Jaehong Park, a Duke University graduate student who is currently a visiting student at MIT, is the lead author of the study, which appears today in Science. Other authors of the paper include MIT technical associates Seonmi Choi and Andrew Harrahill, former MIT research scientist Jun Takatoh, and Duke University researchers Shengli Zhao and Bao-Xia Han.

Vocalization control

Located in the larynx, the vocal cords are two muscular bands that can open and close. When they are mostly closed, or adducted, air exhaled from the lungs generates sound as it passes through the cords.

The MIT team set out to study how the brain controls this vocalization process, using a mouse model. Mice communicate with each other using sounds known as ultrasonic vocalizations (USVs), which they produce using the unique whistling mechanism of exhaling air through a small hole between nearly closed vocal cords.

“We wanted to understand what are the neurons that control the vocal cord adduction, and then how do those neurons interact with the breathing circuit?” Wang says.

To figure that out, the researchers used a technique that allows them to map the synaptic connections between neurons. They knew that vocal cord adduction is controlled by laryngeal motor neurons, so they began by tracing backward to find the neurons that innervate those motor neurons.

This revealed that one major source of input is a group of premotor neurons found in the hindbrain region called the retroambiguus nucleus (RAm). Previous studies have shown that this area is involved in vocalization, but it wasn’t known exactly which part of the RAm was required or how it enabled sound production.

Image of green and magenta cells under a microscope.
Laryngeal premotor neurons (green) and Fos (magenta) labeling in the RAm. Image: Fan Wang

The researchers found that these synaptic tracing-labeled RAm neurons were strongly activated during USVs. This observation prompted the team to use an activity-dependent method to target these vocalization-specific RAm neurons, termed as RAmVOC. They used chemogenetics and optogenetics to explore what would happen if they silenced or stimulated their activity. When the researchers blocked the RAmVOC neurons, the mice were no longer able to produce USVs or any other kind of vocalization. Their vocal cords did not close, and their abdominal muscles did not contract, as they normally do during exhalation for vocalization.

Conversely, when the RAmVOC neurons were activated, the vocal cords closed, the mice exhaled, and USVs were produced. However, if the stimulation lasted two seconds or longer, these USVs would be interrupted by inhalations, suggesting that the process is under control of the same part of the brain that regulates breathing.

“Breathing is a survival need,” Wang says. “Even though these neurons are sufficient to elicit vocalization, they are under the control of breathing, which can override our optogenetic stimulation.”

Rhythm generation

Additional synaptic mapping revealed that neurons in a part of the brainstem called the pre-Bötzinger complex, which acts as a rhythm generator for inhalation, provide direct inhibitory input to the RAmVOC neurons.

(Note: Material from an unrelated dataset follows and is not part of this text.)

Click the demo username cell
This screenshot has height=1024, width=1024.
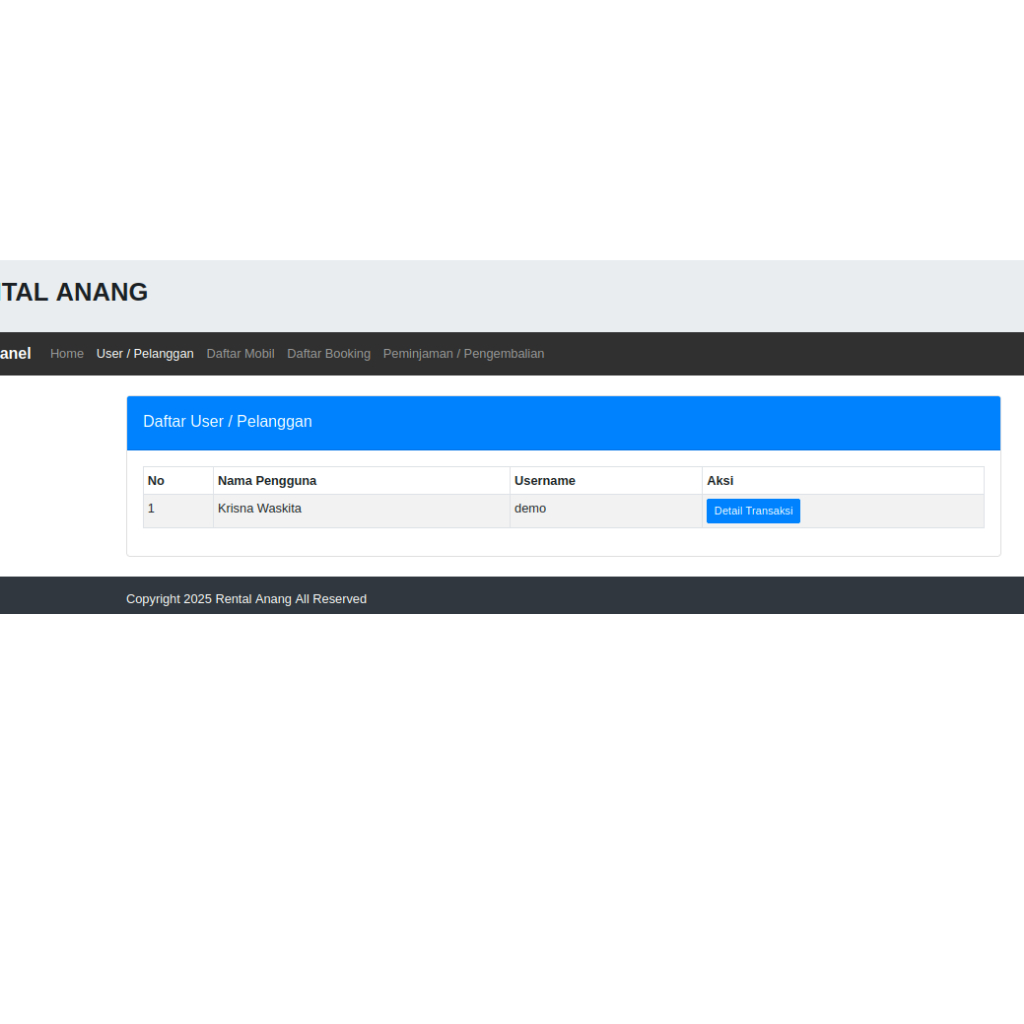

“The pre-Bötzinger complex generates inhalation rhythms automatically and continuously, and the inhibitory neurons in that region project to these vocalization premotor neurons and essentially can shut them down,” Wang says.

This ensures that breathing remains dominant over speech production, and that we have to pause to breathe while speaking.

The researchers believe that although human speech production is more complex than mouse vocalization, the circuit they identified in mice plays the conserved role in speech production and breathing in humans.

“Even though the exact mechanism and complexity of vocalization in mice and humans is really different, the fundamental vocalization process, called phonation, which requires vocal cord closure and the exhalation of air, is shared in both the human and the mouse,” Park says.

The researchers now hope to study how other functions such as coughing and swallowing food may be affected by the brain circuits that control breathing and vocalization.

The research was funded by the National Institutes of Health.